(RECORD EXTRACTS)

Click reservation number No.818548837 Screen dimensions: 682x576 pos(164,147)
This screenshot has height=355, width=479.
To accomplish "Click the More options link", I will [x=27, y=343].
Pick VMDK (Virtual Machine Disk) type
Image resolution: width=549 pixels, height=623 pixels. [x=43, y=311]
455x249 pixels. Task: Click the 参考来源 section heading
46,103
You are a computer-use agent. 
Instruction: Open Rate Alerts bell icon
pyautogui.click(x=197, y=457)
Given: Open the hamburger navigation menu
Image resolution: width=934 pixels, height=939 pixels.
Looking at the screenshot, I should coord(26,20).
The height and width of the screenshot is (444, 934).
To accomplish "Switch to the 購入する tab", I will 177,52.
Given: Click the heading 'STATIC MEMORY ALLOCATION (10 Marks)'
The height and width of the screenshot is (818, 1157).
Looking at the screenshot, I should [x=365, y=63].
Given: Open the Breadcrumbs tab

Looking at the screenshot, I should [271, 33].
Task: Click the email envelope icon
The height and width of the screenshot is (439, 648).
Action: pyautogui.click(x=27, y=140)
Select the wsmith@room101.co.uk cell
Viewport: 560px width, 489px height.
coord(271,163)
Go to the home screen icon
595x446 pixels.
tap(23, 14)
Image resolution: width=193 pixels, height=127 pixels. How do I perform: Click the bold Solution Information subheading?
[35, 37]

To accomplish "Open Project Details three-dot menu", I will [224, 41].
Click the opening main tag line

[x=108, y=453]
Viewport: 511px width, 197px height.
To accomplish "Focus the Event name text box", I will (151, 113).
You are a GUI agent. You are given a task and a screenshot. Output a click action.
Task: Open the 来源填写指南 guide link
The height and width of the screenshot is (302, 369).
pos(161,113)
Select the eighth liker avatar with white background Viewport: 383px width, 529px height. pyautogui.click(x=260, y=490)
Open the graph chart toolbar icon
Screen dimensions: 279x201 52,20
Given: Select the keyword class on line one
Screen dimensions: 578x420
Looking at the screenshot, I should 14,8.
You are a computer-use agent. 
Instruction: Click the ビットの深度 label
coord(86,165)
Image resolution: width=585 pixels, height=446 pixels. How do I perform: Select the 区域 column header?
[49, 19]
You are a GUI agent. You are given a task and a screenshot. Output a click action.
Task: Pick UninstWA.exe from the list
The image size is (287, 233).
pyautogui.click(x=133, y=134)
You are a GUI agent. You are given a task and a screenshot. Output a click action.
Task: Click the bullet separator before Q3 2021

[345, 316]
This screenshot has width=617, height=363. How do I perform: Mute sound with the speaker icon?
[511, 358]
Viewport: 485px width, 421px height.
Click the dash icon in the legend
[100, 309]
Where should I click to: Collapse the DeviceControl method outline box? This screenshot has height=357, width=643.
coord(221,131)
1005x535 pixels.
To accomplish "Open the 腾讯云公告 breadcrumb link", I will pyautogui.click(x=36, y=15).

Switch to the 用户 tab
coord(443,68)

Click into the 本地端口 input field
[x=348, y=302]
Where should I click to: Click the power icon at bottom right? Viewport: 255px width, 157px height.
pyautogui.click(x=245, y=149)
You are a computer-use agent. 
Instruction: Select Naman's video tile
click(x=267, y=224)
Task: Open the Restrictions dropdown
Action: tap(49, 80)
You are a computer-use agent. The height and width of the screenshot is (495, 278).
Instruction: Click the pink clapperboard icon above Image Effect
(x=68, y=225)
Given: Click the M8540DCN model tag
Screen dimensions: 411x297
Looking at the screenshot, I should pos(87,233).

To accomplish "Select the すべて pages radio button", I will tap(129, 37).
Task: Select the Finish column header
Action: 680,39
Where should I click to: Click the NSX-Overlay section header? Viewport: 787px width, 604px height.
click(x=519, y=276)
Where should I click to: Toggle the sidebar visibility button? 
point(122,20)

(End RECORD EXTRACTS)

**WORK INSTRUCTION**
Make a verbatim transcription of all the material.

**SOLUTION FOR THIS TASK**
Click reservation number No.818548837 Screen dimensions: 682x576 pos(164,147)
This screenshot has height=355, width=479.
To accomplish "Click the More options link", I will [x=27, y=343].
Pick VMDK (Virtual Machine Disk) type
Image resolution: width=549 pixels, height=623 pixels. [x=43, y=311]
455x249 pixels. Task: Click the 参考来源 section heading
46,103
You are a computer-use agent. 
Instruction: Open Rate Alerts bell icon
pyautogui.click(x=197, y=457)
Given: Open the hamburger navigation menu
Image resolution: width=934 pixels, height=939 pixels.
Looking at the screenshot, I should coord(26,20).
The height and width of the screenshot is (444, 934).
To accomplish "Switch to the 購入する tab", I will 177,52.
Given: Click the heading 'STATIC MEMORY ALLOCATION (10 Marks)'
The height and width of the screenshot is (818, 1157).
Looking at the screenshot, I should [x=365, y=63].
Given: Open the Breadcrumbs tab

Looking at the screenshot, I should [271, 33].
Task: Click the email envelope icon
The height and width of the screenshot is (439, 648).
Action: pyautogui.click(x=27, y=140)
Select the wsmith@room101.co.uk cell
Viewport: 560px width, 489px height.
coord(271,163)
Go to the home screen icon
595x446 pixels.
tap(23, 14)
Image resolution: width=193 pixels, height=127 pixels. How do I perform: Click the bold Solution Information subheading?
[35, 37]

To accomplish "Open Project Details three-dot menu", I will [224, 41].
Click the opening main tag line

[x=108, y=453]
Viewport: 511px width, 197px height.
To accomplish "Focus the Event name text box", I will (151, 113).
You are a GUI agent. You are given a task and a screenshot. Output a click action.
Task: Open the 来源填写指南 guide link
The height and width of the screenshot is (302, 369).
pos(161,113)
Select the eighth liker avatar with white background Viewport: 383px width, 529px height. pyautogui.click(x=260, y=490)
Open the graph chart toolbar icon
Screen dimensions: 279x201 52,20
Given: Select the keyword class on line one
Screen dimensions: 578x420
Looking at the screenshot, I should 14,8.
You are a computer-use agent. 
Instruction: Click the ビットの深度 label
coord(86,165)
Image resolution: width=585 pixels, height=446 pixels. How do I perform: Select the 区域 column header?
[49, 19]
You are a GUI agent. You are given a task and a screenshot. Output a click action.
Task: Pick UninstWA.exe from the list
The image size is (287, 233).
pyautogui.click(x=133, y=134)
You are a GUI agent. You are given a task and a screenshot. Output a click action.
Task: Click the bullet separator before Q3 2021

[345, 316]
This screenshot has width=617, height=363. How do I perform: Mute sound with the speaker icon?
[511, 358]
Viewport: 485px width, 421px height.
Click the dash icon in the legend
[100, 309]
Where should I click to: Collapse the DeviceControl method outline box? This screenshot has height=357, width=643.
coord(221,131)
1005x535 pixels.
To accomplish "Open the 腾讯云公告 breadcrumb link", I will pyautogui.click(x=36, y=15).

Switch to the 用户 tab
coord(443,68)

Click into the 本地端口 input field
[x=348, y=302]
Where should I click to: Click the power icon at bottom right? Viewport: 255px width, 157px height.
pyautogui.click(x=245, y=149)
You are a computer-use agent. 
Instruction: Select Naman's video tile
click(x=267, y=224)
Task: Open the Restrictions dropdown
Action: tap(49, 80)
You are a computer-use agent. The height and width of the screenshot is (495, 278).
Instruction: Click the pink clapperboard icon above Image Effect
(x=68, y=225)
Given: Click the M8540DCN model tag
Screen dimensions: 411x297
Looking at the screenshot, I should pos(87,233).

To accomplish "Select the すべて pages radio button", I will tap(129, 37).
Task: Select the Finish column header
Action: 680,39
Where should I click to: Click the NSX-Overlay section header? Viewport: 787px width, 604px height.
click(x=519, y=276)
Where should I click to: Toggle the sidebar visibility button? 
point(122,20)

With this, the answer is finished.